Как раз в это время, минут за шесть до знаменитого моста, тихий и безмолвный коридор внезапно ожил. Красавица-турчанка, захватив маленький ручной саквояжик, проследовала, оставляя слабый и сладкий запах приторных восточных духов, - в далекую уборную. Она шла стройной, крепкой, но легчайшей походкой, похожей на балетные или акробатические прыжки. Ночной халатик, заменивший чадру, подчеркивал худобу ее необычайного тела, гибкого и мускулистого не по-женски. Затылок - не отвратительный бритый затылок современных буби-копфов, где синева бритых волос, затмевает синеву малокровной кожи, - а самый поэтический затылок с небольшим колечком золотистого локона, с милым наклоном к шее, с прелестным девичьим желобком, пушистым, если приглядеться к нему, как хвостик новорожденной пумы. Впрочем, автор несамостоятелен. Он только взглянул на дело глазами сентиментального Боба Друка, намеревавшегося проследить желобок под самым воротом халатика, - обстоятельство, доведшее его до дверей уборной и помешавшее ему заметить кое-что другое, случившееся в коридоре. Надо сказать правду: на этот раз и Сорроу проморгал это "кое-что другое". Взбешенный неустойчивостью парня, которому союз Месс-менд доверил крупное дело, Сорроу на цыпочках шмыгнул за Бобом и поймал его у дверей захлопнувшейся уборной.

- Дурень! - произнес Сорроу, супя брови: - когда-нибудь вылечишься ты от женской болезни?

- Помалкивай, - промямлил Боб, - я обследую одну половину майора. Бери себе, коли хочешь, другую половину, - и дело с концом.

Между тем шорох в коридоре усилился. Как по волшебству, проснулись и ожили все три пары сыщиков. Раскрыв двери купе, они блестящими глазами следили за тем, что творится, в этот поздний и тихий час, в молчаливом плюшевом раю спального вагона, ритмически укачиваемого ровным ходом поезда. Ни один из них не высовывал головы дальше порога. Едва слышный тягучий скрип дверной филенки заставил их насторожиться: это медленно, медленно раскрывалась дверь занимаемого майором Кавендишем купе. Еще секунда - и оттуда показалась длинная фигура в странном облачении. Сухой и жилистый человек стоял в коридоре, подняв сухой профиль и как бы прислушиваясь к стуку колес.
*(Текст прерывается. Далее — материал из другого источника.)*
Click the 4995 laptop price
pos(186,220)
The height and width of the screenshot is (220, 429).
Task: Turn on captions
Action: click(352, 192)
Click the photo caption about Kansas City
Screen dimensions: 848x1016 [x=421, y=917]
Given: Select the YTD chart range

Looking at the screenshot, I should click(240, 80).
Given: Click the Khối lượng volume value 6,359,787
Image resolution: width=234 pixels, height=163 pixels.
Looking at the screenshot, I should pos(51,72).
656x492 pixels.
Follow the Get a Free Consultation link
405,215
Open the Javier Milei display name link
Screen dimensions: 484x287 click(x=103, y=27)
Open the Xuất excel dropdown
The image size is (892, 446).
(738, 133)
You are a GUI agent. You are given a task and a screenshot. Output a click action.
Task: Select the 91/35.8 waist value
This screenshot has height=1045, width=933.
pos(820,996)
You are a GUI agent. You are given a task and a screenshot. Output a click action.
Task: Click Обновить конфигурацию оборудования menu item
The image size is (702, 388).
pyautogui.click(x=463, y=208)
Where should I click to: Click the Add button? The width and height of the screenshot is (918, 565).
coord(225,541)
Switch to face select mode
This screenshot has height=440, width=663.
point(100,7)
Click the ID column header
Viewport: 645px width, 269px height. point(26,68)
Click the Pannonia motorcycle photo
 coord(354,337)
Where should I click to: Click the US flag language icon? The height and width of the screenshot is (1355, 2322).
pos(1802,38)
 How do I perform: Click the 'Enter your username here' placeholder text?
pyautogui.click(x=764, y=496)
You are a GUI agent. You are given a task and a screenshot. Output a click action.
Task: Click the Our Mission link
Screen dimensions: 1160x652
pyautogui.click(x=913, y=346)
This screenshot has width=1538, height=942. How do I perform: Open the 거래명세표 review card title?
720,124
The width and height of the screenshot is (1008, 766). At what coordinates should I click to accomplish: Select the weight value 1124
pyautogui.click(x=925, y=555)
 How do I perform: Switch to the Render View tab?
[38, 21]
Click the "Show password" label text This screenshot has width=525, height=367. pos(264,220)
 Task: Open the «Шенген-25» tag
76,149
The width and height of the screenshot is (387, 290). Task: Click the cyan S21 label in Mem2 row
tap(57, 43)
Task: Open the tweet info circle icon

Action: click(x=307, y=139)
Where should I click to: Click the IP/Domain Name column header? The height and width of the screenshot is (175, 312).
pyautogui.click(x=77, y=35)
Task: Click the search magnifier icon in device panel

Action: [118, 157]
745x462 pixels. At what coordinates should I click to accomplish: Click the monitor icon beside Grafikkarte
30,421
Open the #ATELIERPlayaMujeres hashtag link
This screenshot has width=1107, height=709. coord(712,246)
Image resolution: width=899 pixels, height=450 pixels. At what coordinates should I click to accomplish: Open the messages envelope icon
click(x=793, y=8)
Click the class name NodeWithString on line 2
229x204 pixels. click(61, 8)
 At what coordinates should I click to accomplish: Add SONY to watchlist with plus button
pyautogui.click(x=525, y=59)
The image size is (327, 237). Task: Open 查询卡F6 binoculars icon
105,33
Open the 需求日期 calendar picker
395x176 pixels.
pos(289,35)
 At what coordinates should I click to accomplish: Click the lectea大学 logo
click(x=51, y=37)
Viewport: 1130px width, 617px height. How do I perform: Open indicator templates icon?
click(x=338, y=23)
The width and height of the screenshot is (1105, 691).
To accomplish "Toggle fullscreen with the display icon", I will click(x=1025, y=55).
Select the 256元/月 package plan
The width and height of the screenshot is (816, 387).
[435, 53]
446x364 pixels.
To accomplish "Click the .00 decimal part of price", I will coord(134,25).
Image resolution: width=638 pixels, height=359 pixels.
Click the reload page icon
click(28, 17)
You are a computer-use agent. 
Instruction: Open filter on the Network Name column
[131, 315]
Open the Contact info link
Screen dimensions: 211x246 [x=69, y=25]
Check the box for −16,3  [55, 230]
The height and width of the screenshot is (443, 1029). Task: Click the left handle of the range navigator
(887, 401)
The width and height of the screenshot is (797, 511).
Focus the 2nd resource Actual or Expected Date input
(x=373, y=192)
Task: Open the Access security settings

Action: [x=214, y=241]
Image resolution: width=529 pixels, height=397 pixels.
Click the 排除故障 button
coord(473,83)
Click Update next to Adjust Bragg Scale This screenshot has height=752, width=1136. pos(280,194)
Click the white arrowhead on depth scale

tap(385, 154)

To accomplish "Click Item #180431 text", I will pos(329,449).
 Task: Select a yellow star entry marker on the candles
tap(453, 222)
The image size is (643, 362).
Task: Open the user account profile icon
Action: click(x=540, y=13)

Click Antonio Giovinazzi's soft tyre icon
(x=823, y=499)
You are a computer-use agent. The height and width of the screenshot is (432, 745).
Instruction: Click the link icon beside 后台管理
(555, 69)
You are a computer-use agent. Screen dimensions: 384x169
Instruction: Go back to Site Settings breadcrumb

Сероватый блеск его красивых волос, благочестивое выражение глаз, твердый и сжатый рот, даже странная белизна небольших рук, сложенных в каком-то экстазе, - все слилось сейчас в молитвенную, торжественную, необычайную, непонятную позу, заставившую даже самого опытного сыщика вздрогнуть. Человек постоял минуту, глубоко вздохнул, поднял глаза к потолку, и губы его зашевелились. По странной прихоти случая, розовый шелк абажура над электрической лампочкой раздвинулся вдруг от слишком большой струи воздуха из вентилятора, и яркая полоса света пролилась на мгновенье на благородную голову безмолвного человека и его поднятое к небу лицо. Потом он опустил подбородок быстрым жестом служителя церкви, привыкшего к смирению, и немного деревянной походкой проследовал по коридору к своему собственному купе. Острые черные глаза приковались к каждому его шагу. Пара турецких сыщиков перекинулась тихим замечанием:

- Что нужно этой собаке, Мартину Андрью, от аги Кавендиша?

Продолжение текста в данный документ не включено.